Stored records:

-----

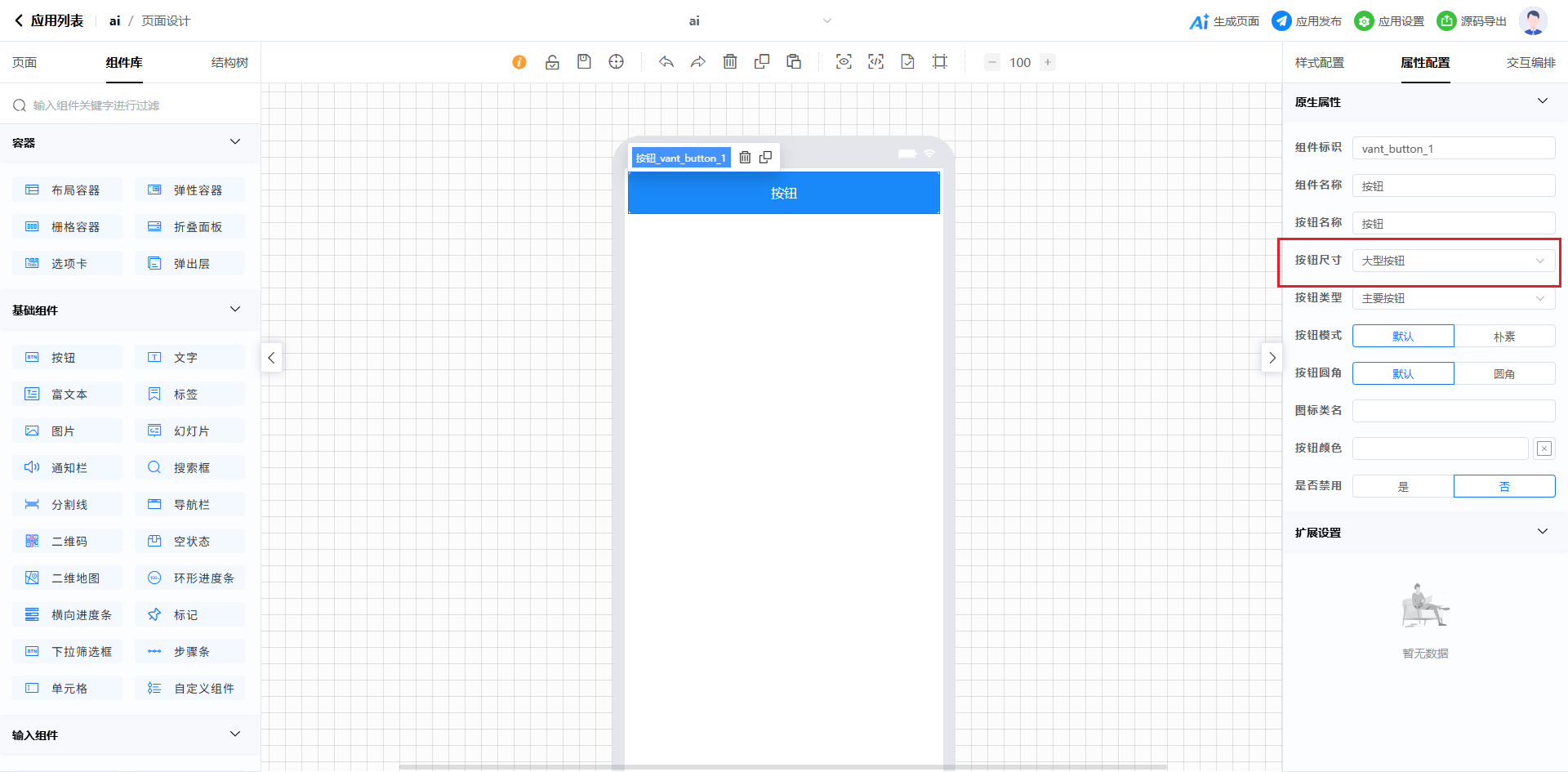Set 按钮圆角 to 圆角

[1503, 374]
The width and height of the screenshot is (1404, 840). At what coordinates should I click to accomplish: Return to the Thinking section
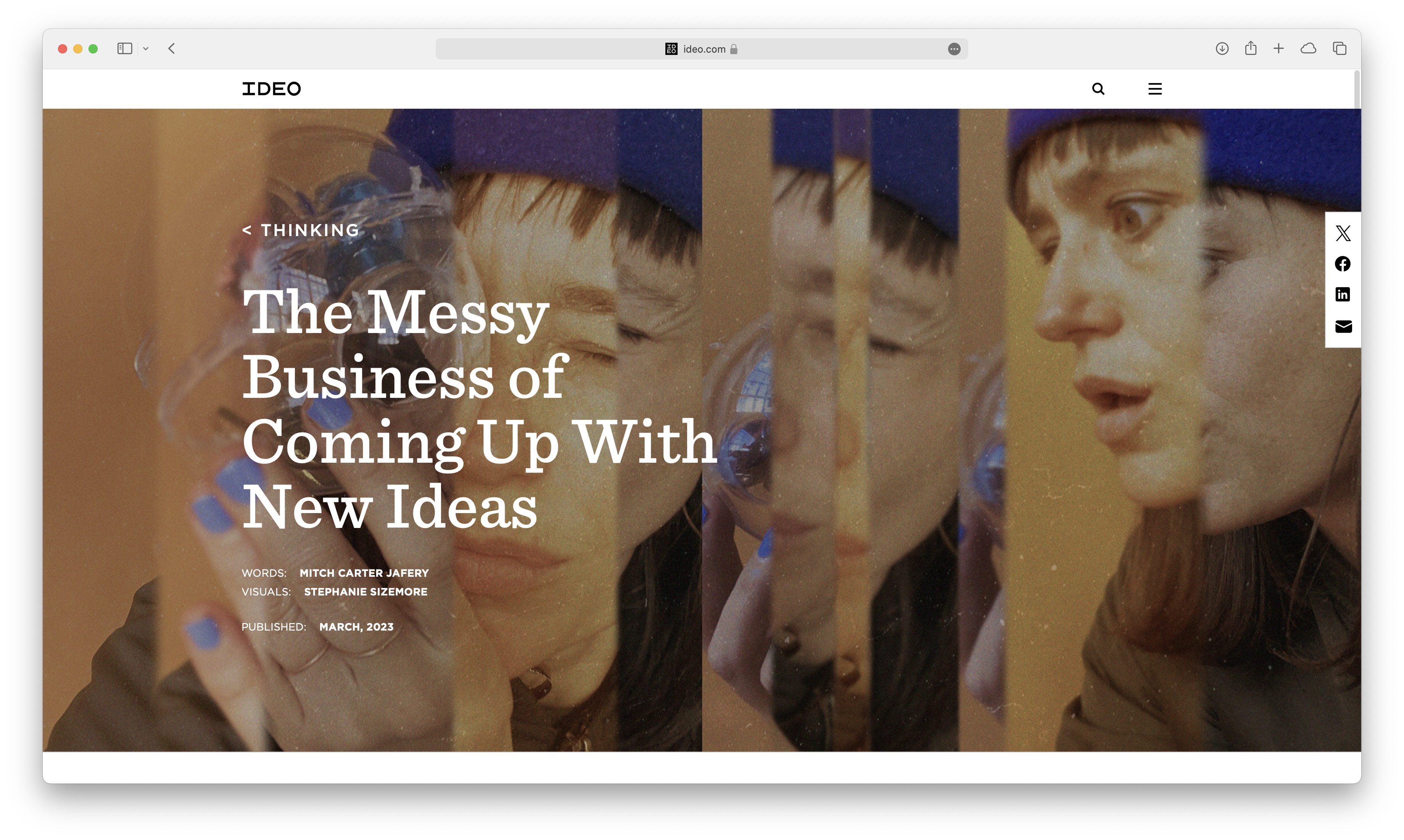[x=301, y=230]
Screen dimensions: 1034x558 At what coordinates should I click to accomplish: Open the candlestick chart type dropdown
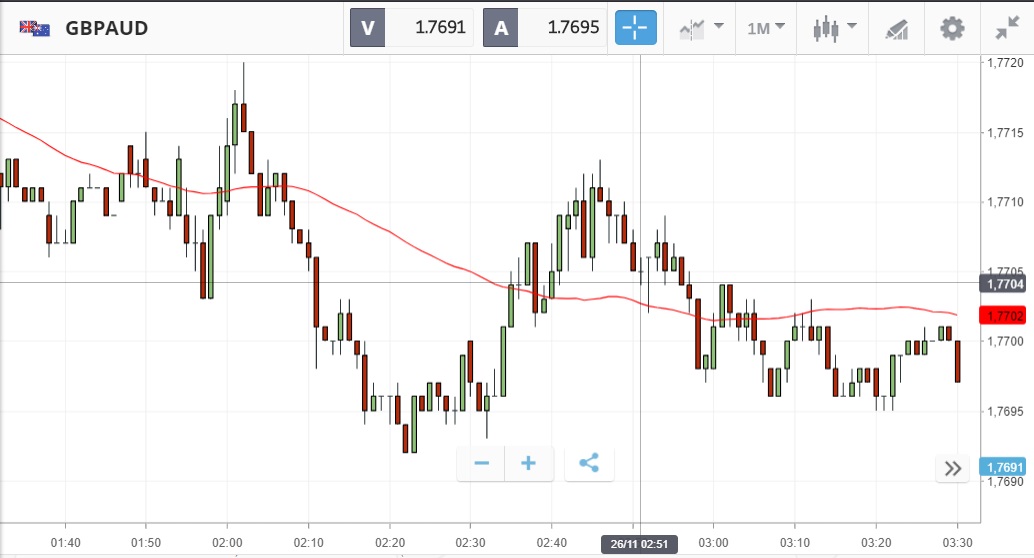click(x=835, y=28)
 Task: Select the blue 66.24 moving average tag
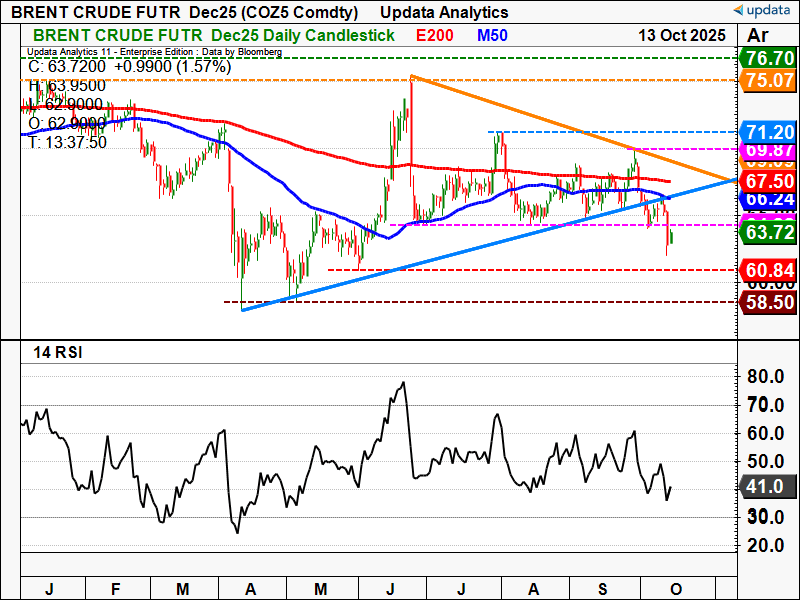tap(770, 199)
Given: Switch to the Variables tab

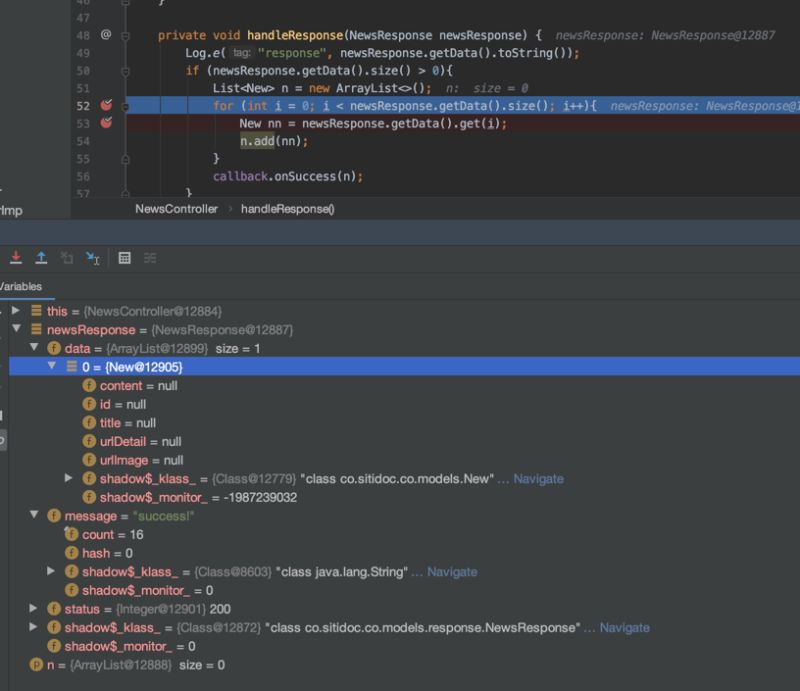Looking at the screenshot, I should (18, 286).
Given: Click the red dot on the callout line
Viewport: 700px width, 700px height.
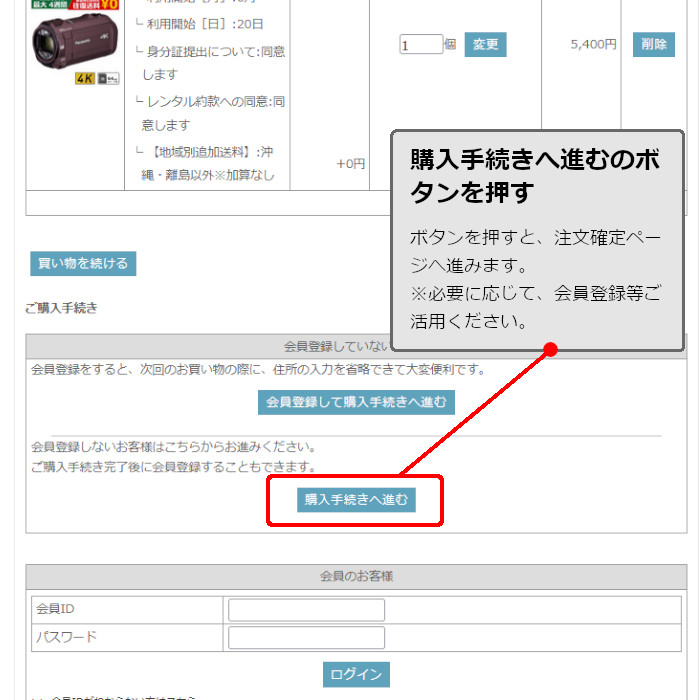Looking at the screenshot, I should click(549, 350).
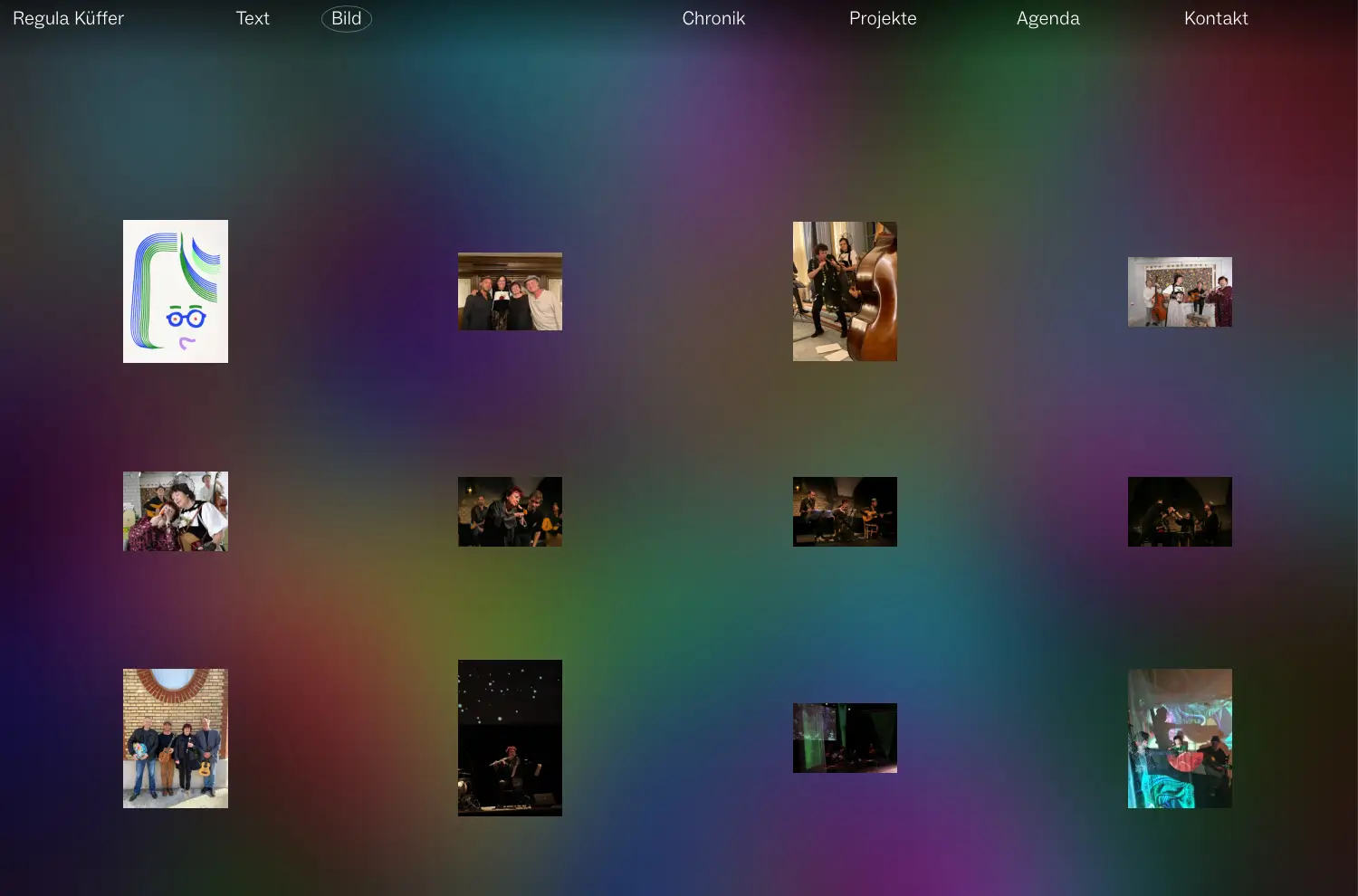Switch to the Text view
This screenshot has width=1358, height=896.
click(253, 18)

-----

> To do:
Where the line with "Given: Switch to the Variables tab" appears, begin there and transcribe exactly through the last line of the data, leaving all pictures aside.

> Answer:
Given: Switch to the Variables tab

Looking at the screenshot, I should (18, 286).
Given: Click the red dot on the callout line
Viewport: 700px width, 700px height.
Looking at the screenshot, I should click(549, 350).
Switch to the Text view
This screenshot has width=1358, height=896.
click(253, 18)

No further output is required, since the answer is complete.